Since being launched in 2005, the GuardLogix line has become the premier safety PLC for the amusement industry, says Brad Prosak, a Rockwell product manager for safety controllers.
The greatest advantage of having a safety PLC like the GuardLogix is the internal redundant architecture perpetually checking that the hardware will run as expected all on one product.
"Before GuardLogix, they were building safe rides, but what they were doing to achieve that is to build two of everything, so there was no single point of failure," Prosak says. "Two control systems checking the same sensors, and controlling the same output to de-energize if the situation ever arose."

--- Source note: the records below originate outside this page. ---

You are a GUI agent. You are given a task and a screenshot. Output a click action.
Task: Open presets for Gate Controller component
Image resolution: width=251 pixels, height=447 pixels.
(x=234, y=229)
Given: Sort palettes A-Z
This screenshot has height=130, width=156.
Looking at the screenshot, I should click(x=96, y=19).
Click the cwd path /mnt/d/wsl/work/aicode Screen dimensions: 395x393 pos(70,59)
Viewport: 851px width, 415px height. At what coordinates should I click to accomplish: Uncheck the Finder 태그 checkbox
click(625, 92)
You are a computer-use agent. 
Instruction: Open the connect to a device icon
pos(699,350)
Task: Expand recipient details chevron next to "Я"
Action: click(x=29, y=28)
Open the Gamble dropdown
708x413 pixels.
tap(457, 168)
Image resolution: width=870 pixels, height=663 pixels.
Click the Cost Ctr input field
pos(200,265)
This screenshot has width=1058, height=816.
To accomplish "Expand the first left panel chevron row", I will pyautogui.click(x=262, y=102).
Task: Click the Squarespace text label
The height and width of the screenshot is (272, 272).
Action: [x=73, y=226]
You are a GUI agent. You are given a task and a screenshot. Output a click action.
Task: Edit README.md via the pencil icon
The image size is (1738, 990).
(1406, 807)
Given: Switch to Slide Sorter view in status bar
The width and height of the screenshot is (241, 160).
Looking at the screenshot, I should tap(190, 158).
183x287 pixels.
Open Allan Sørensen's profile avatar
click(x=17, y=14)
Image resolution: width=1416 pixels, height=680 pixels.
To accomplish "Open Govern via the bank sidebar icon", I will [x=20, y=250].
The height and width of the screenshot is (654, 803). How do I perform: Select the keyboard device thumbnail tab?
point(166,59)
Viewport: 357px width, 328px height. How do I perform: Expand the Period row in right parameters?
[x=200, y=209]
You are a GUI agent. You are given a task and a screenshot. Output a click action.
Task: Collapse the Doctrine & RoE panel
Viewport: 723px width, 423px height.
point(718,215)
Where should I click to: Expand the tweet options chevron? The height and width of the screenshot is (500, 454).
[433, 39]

This would make the initial validation test extremely time intensive, as two engineers would have to independently code the various programming, then cross-check, or peer review, each other’s work to make sure they match up.
The automotive industry uses GuardLogix to control the skids that carry chassis around the factory floor. If they had to cross-check, Prosak says it could take months.
Newly released versions of the 5000-series have faster processing power and allow for the choice of lower levels of scaling, a compact footprint, and simpler architecture, Prosak says. Sometimes the automation is simple and you may have to run a light curtain for a fenced-in industrial robot application, or it can be a crowded work cell with cobots and humans working side-by-side.
And Freeman says that getting these safety controls right on a roller coaster, one rife with death-defying turns and hordes of hyper children proves that they will work in manufacturing. In fact, Rockwell sees their products engineered for amusement become actual muses for future plant innovations.
"We look toward the entertainment industry as a technology indicator for where manufacturing will be going in the future," says Freeman, pointing directly to the advances in dark rides, ones with carts inside a building that rely on audio and video to stimulate the senses. "You need very accurate position and time control. If you don’t have that, the guest will get sick because the body can tell something is out of sorts."
Leaving the park that night, with my body perfectly in sorts, I thought about all the extremes I experienced throughout the day. Like when I was shot up a 420-foot hill at 120 miles per hour in 4 seconds on Top Thrill Dragster. This strata-coaster launches the 15,000-pound car via a hydraulic system that generates 10,000 HP. It repeats that every few minutes for most of the day, though high winds and other factors can induce temporary stoppages. It’s amazing that it does this at such a height, speed, and acceleration so smoothly and safely.
It’s a heart-pounding, but fleeting, ride. A good-while-it-lasts kind of thing. Weeks later, Steel Vengeance is still with me, mostly due to the shame I carry from giggling so much as a grown man. I will also still always remember Mean Streak, but mostly because it was Cedar Point’s equivalent to a prostate exam: tolerated out of utilitarian necessity.
I’ve found that manufacturing operates the same way. If you go all new and flashy, you’ll have unsustainable success. If you stick with the old, you’ll get the job done but it will be full of pain points. If you merge the best of both worlds, whether it’s with your workforce or equipment, you may get more something exponentially better than either part. Sometimes, you may even get pegasus.